Why cross-cluster observability?

Creation of dedicated observability clusters to store and analyze telemetry data from multiple clusters offers several advantages and is often essential when operating many edge (especially far edge) clusters. However, opting for and running such a solution is affected by various factors.

When you store telemetry data in a single cluster, you get a comprehensive view of the health, performance, and behavior of your infrastructure. Especially when clusters are communicating with each other, this unified view enables the identification of patterns, correlations, and anomalies across clusters, allowing for effective troubleshooting and optimisation. Transferring this data to a central location using a vendor-neutral data collection suite not only makes the lives of administrators and developers easier, it also simplifies future migrations.

Storing telemetry data in a single cluster might have some disadvantages: Such a setup introduces a single point of failure. Data privacy and compliance requirements, multiplied by the volume of incoming data, might demand more complex traffic and access management. As the infrastructure grows, scaling a single observability cluster to handle the increased data load and resource demands might become challenging.

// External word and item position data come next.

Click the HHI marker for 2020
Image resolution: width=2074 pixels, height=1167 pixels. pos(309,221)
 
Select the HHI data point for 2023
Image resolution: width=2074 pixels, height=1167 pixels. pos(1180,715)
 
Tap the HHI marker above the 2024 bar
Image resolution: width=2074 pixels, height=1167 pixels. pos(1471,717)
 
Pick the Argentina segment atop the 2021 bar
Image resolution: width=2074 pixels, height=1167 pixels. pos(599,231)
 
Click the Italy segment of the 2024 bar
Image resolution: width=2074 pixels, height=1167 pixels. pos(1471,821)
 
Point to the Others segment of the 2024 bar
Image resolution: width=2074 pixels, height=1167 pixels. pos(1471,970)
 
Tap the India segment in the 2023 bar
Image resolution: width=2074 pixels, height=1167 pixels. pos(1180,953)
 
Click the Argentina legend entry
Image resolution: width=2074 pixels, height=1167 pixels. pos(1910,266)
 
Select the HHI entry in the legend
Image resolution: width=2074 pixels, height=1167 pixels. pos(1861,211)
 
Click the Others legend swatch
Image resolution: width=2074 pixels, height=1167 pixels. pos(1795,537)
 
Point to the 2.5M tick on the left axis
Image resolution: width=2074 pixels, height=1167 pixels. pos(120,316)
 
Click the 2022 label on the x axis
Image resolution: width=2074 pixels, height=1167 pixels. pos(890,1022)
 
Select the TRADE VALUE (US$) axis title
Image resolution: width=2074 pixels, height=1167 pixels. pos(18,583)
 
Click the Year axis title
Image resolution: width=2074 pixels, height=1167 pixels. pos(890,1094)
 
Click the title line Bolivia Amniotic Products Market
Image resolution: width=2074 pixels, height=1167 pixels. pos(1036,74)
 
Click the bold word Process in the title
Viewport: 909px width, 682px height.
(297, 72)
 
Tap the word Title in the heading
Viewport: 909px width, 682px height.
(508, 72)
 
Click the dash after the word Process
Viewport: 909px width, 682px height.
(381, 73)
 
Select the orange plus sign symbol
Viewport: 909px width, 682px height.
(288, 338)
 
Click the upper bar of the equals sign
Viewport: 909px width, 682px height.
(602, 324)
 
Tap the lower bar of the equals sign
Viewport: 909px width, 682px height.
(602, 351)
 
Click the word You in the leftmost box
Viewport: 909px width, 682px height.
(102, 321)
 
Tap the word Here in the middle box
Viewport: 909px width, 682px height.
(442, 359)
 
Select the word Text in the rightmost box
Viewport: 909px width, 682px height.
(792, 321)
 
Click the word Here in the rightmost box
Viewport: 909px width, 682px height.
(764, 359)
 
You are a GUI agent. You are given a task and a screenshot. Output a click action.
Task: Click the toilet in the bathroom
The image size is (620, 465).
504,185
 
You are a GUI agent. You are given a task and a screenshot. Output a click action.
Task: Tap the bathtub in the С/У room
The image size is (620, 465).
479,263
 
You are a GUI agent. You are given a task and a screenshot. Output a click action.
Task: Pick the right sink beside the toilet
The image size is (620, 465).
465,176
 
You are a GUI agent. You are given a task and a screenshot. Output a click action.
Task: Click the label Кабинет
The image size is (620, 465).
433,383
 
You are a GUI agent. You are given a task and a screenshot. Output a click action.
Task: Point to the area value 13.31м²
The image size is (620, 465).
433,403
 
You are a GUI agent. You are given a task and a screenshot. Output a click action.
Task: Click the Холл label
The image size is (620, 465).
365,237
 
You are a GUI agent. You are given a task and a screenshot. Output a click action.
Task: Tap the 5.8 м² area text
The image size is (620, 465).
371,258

Since OpenTelemetry allows subsequent migration between its own observability cluster and various third-party providers, I'll focus on the OpenShift solution here.

If you prefer video content to learn more about OpenTelemetry and see examples of setting up an observability environment, check out the presentation Observability at the edge: Monitoring edge environments at scale from the Red Hat Summit 2023 conference.

How to configure a telemetry toolchain

In the following sections, I'll describe how to use Red Hat OpenShift Distributed Tracing Data Collection to send telemetry data from a remote cluster and receive it securely in the desired observability cluster. For simplicity, I'm focusing here on the transmission and storing of trace data.

The following graphic shows two clusters having a separate observability namespace. In the observability cluster, an OpenTelemetry collector is operated there as a receiver and made publicly available by OpenTelemetry Operator. In remote Cluster 1, an OpenTelemetry collector is operated in the gateway mode.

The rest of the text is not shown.